The request >> Rewrite the stretch from the line containing "Given: Toggle 使用 ⌘ 进行标记和评级 checkbox" through the line containing "pyautogui.click(x=449, y=34)", switching "taskbar" to "dock" and leaving everything else unchanged. Return only those lines.

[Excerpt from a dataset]
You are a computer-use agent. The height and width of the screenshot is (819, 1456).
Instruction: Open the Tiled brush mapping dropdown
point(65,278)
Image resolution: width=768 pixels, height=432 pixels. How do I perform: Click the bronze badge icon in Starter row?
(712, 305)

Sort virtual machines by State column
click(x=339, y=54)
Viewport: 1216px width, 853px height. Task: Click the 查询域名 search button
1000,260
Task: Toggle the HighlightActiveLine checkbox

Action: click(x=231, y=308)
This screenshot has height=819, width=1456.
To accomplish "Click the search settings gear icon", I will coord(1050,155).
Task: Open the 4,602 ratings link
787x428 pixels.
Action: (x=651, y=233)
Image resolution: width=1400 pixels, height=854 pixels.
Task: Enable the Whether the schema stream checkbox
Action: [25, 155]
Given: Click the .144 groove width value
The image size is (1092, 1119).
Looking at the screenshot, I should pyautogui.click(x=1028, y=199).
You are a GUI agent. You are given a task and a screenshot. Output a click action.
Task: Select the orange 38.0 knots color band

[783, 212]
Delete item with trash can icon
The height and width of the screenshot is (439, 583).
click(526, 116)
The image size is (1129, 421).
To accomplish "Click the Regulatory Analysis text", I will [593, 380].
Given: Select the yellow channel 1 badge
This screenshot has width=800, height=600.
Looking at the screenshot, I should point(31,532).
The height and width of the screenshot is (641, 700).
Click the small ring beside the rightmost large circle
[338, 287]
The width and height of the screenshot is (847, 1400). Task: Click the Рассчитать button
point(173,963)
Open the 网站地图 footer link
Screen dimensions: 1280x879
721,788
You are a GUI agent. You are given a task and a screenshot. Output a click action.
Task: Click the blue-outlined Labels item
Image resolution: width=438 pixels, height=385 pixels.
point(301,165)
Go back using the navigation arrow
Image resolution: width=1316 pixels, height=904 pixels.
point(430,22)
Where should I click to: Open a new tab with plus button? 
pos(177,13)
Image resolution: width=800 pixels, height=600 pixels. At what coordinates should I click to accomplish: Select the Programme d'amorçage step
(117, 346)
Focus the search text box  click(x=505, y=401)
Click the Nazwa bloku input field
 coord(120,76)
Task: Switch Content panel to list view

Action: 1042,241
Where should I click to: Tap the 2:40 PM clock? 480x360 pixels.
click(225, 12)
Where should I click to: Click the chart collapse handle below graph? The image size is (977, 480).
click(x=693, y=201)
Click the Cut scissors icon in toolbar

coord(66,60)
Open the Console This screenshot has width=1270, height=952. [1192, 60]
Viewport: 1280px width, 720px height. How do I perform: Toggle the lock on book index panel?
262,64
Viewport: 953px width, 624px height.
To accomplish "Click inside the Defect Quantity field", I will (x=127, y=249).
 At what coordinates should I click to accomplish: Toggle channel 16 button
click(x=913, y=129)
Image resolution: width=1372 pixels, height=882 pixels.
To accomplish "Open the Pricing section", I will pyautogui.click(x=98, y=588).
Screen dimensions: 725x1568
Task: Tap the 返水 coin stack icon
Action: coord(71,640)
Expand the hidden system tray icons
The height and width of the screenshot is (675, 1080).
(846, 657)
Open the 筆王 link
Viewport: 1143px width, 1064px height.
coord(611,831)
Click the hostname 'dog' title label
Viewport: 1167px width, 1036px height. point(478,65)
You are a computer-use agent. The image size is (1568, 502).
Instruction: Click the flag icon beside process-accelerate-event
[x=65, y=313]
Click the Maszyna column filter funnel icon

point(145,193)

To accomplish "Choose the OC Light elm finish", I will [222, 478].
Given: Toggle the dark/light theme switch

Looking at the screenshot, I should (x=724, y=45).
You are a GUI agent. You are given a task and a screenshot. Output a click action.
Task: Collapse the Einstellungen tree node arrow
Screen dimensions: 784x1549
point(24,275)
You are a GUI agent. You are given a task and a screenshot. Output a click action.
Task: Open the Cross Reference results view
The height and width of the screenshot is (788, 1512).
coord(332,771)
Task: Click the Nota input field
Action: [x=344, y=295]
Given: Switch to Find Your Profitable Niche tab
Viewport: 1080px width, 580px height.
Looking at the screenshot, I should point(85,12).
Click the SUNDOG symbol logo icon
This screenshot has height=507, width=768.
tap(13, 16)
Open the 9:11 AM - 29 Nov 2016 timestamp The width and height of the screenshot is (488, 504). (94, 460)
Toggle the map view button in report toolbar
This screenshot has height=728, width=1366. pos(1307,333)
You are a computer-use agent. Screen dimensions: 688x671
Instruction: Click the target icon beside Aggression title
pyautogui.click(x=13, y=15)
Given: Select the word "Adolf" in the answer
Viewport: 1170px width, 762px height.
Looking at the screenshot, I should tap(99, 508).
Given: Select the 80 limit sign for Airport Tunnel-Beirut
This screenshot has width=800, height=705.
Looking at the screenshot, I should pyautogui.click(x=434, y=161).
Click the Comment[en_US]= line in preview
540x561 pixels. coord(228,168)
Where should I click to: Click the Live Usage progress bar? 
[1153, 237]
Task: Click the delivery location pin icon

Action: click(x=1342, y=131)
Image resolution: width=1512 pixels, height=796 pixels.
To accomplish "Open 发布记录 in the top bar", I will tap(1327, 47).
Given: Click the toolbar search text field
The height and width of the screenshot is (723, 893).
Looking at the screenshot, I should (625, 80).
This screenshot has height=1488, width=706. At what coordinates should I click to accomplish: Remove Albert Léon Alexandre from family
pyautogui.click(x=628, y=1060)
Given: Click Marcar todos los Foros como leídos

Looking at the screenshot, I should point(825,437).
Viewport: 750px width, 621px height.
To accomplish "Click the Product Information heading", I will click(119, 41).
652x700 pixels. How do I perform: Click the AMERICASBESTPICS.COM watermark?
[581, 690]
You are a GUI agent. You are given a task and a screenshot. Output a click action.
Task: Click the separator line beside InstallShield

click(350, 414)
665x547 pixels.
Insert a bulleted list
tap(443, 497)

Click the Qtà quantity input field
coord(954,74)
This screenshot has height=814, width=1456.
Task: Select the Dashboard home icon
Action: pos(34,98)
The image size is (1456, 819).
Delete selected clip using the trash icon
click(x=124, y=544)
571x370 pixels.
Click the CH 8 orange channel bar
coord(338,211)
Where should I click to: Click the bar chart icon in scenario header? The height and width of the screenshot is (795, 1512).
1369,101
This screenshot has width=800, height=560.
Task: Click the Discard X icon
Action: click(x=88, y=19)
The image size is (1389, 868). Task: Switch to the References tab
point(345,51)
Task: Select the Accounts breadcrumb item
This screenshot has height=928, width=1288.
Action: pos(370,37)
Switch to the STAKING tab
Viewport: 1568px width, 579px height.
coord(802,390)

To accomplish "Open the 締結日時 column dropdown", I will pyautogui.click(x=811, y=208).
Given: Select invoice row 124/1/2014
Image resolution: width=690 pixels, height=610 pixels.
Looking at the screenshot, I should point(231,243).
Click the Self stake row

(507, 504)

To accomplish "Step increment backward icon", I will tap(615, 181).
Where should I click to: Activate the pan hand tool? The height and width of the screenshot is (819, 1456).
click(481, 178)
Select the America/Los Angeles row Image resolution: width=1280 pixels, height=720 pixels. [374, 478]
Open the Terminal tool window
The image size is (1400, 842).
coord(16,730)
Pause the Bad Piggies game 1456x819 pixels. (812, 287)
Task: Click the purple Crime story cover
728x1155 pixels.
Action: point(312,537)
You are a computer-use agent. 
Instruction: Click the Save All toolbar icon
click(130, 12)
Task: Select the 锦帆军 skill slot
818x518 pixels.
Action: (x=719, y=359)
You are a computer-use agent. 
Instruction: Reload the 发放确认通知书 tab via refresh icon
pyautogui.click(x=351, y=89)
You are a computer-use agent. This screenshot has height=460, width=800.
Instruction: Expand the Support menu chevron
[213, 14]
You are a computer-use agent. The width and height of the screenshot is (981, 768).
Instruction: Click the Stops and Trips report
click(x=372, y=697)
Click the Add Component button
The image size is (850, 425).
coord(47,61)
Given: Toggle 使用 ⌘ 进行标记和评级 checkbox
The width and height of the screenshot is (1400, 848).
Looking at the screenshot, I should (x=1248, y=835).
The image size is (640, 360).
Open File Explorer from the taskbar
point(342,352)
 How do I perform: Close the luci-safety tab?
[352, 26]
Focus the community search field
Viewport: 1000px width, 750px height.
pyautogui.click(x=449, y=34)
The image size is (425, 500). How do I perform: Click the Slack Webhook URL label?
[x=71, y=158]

Full response >>
Given: Toggle 使用 ⌘ 进行标记和评级 checkbox
The width and height of the screenshot is (1400, 848).
Looking at the screenshot, I should (x=1248, y=835).
The image size is (640, 360).
Open File Explorer from the dock
point(342,352)
 How do I perform: Close the luci-safety tab?
[352, 26]
Focus the community search field
Viewport: 1000px width, 750px height.
pyautogui.click(x=449, y=34)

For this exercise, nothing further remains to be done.